- Ojczyzna jest darem Boga. Za wolną i niepodległą Polskę chcemy dziś modlitwą Kościoła wyrazić nasze dziękczynienie - mówił abp Sławoj Leszek Głódź.
Z okazji Święta Niepodległości w bazylice Mariackiej w Gdańsku odprawiona została Eucharystia w intencji ojczyzny pod przewodnictwem abp. Sławoja Leszka Głódzia.
Uroczystości rozpoczęły się odśpiewaniem hymnu narodowego. Następnie Danuta Sikora odczytała list od ministra obrony narodowej Mariusza Błaszczaka. - "Co roku, 11 listopada, siły zbrojne wspominają swoich poprzedników, którzy dali przykład, jak walczyć o to, co najważniejsze - własne państwo. Musimy jednak pamiętać, że niepodległość nie jest nam dana raz na zawsze, dlatego Wojsko Polskie stoi na straży naszej suwerenności. Dzięki temu możemy cieszyć się Polską" - napisał min. Błaszczak.
- 11 listopada to dzień, w którym nasze serca mocniej niż każdego dnia biją rytmem spraw ojczyzny. To także dzień naszej modlitewnej wdzięczności skierowanej ku Bogu. Jesteśmy świadomi, że naród chrześcijański, a takim jesteśmy, jest osadzony na fundamencie planów Opatrzności. Wypełnia swą dziejową misję otrzymaną od Boga, a Ojczyzna jest darem Bożej Opatrzności i za ten dar trzeba Bogu dziękować. Modlić się, aby Pan ją dalej błogosławił i strzegł, rozpromieniał nad nią swoje oblicze, obdarzał łaską i pokojem - mówił w homilii abp Sławoj Leszek Głódź.
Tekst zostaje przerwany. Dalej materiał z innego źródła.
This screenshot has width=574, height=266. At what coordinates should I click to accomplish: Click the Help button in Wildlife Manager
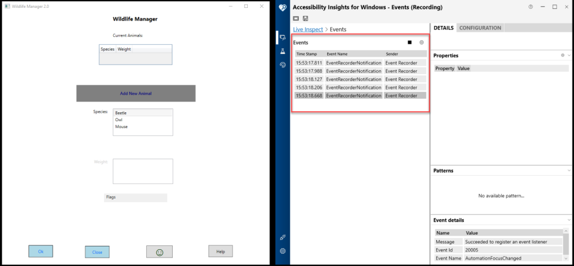(220, 251)
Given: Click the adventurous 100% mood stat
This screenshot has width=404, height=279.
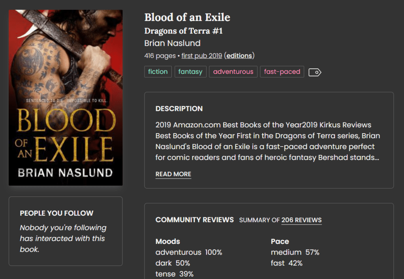Looking at the screenshot, I should click(189, 252).
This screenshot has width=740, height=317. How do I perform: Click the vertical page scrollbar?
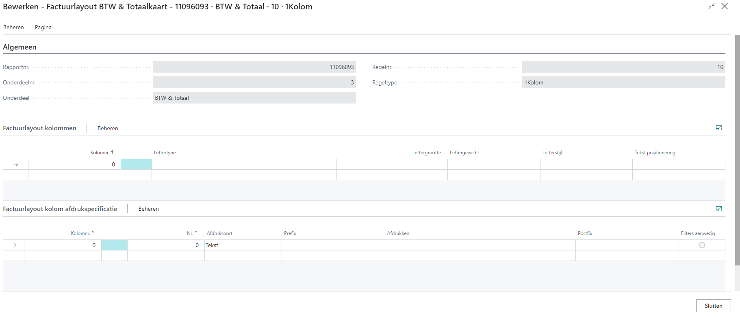pyautogui.click(x=737, y=150)
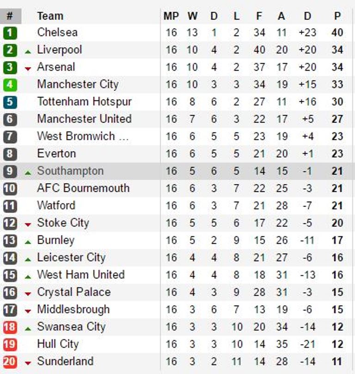Click Chelsea's 40 points value
This screenshot has height=374, width=355.
click(337, 33)
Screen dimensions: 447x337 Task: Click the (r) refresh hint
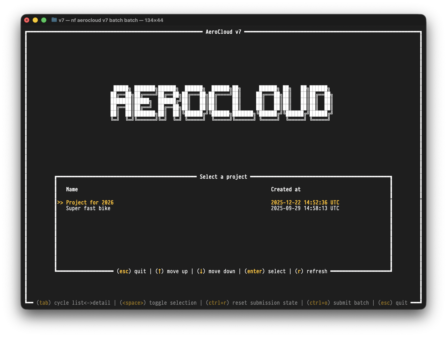coord(311,271)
- W dniu Narodowego Święta Niepodległości składamy modlitewny hołd pomorskim i gdańskim pokoleniom. Jesteście współdziedzicami polskiej drogi do wolności, bo przecież nie biegła ona tylko szlakami wydarzeń o historycznym wymiarze. Prowadziła przez polskie serca, nade wszystko przez polskie rodziny, środowiska miłości i edukacji, tego wszystkiego, co Polskę stanowi, a jego częścią jest pragnienie wolności - zaznaczył metropolita gdański.
- Taki dzień, jak dziś, to dzień radości i uświadamiania dziedzictwa przeszłości. Przywoływanie wydarzeń i czynów tych, którzy kształtowali nasz zbiorowy los - ojców naszej niepodległości jest potrzebne, konieczne, niezbędne, aby nie przerwać więzów, które nas łączą z przeszłością i nie zapomnieć, skąd przychodzimy, komu powinniśmy być wdzięczni, jakie wiano niesiemy. Nie ma bowiem przyszłości bez przeszłości. Przeszłość jest nauczycielką życia. To prawda znana, a przecież niekiedy zapominana, z premedytacją odrzucana i przekreślana - podkreślił hierarcha.
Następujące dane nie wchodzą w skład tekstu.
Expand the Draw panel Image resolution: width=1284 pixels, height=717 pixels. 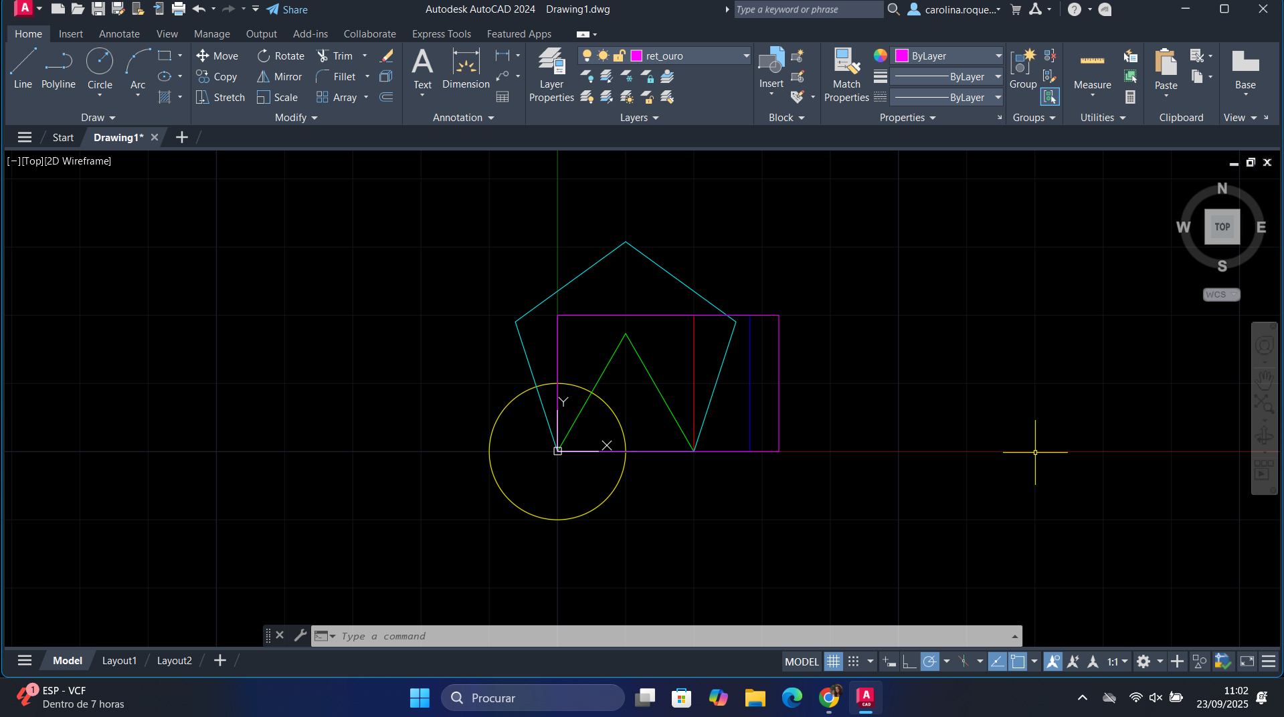point(98,118)
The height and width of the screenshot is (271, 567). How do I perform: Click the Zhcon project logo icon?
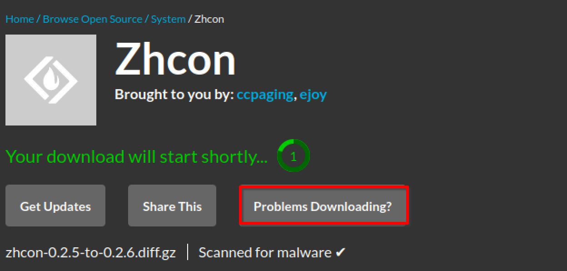click(51, 80)
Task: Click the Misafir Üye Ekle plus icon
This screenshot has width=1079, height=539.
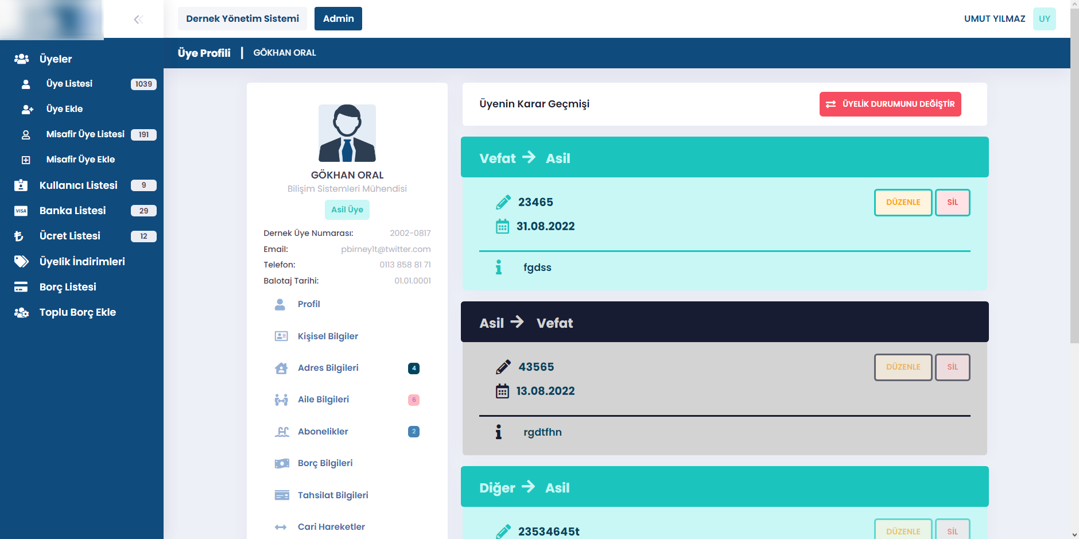Action: point(26,160)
- Te dwa pojęcia: ojczyzna i patriotyzm, wchodzą w zakres treściowy czwartego przykazania Dekalogu. Ono zobowiązuje nas, aby czcić ojca i matkę. Pisał o tym Jan Paweł II w swej słynnej książce "Pamięć i tożsamość". Tymi, którzy te wartości w swych sercach niosą, jesteście wy, synowie i córki polskiego narodu, dziedzice pokoleń płacących "krwią i blizną" za wartości ojczyste, za dziedzictwo chrześcijańskiej wiary, patrioci polskiej ojczyzny, pragnący, aby trwała, rozwijała się i żyła - mówił abp Głódź.
Na zakończenie metropolita gdański zadedykował nowym parlamentarzystom słowa przyrzeczenia złożone 10 lutego 1919 r. w archikatedrze warszawskiej, podczas Mszy św. z okazji pierwszego posiedzenia Sejmu Polski Niepodległej, przez abp. Józefa Teodorowicza, metropolitę lwowskiego obrządku ormiańskiego: "My nie chcemy już odtąd szukać naszych własnych korzyści, a chcemy i pragniemy szukać jedynie tylko dobra naszej ukochanej i drogiej ojczyzny. Nie chcemy w niej królować, ale chcemy jak dzieci najlepsze tobie, Ojczyzno droga, służyć, twojego tylko głosu, twojego wołania chcemy słuchać. Nic nas od miłości Bożej nie oderwie” - zakończył metropolita gdański.
W uroczystej Eucharystii wzięli udział licznie zgromadzeni wierni, wśród których był m.in. Dariusz Drelich, wojewoda pomorski, a także nadinsp. Jarosław Rzymkowski, Komendant Wojewódzki Policji w Gdańsku.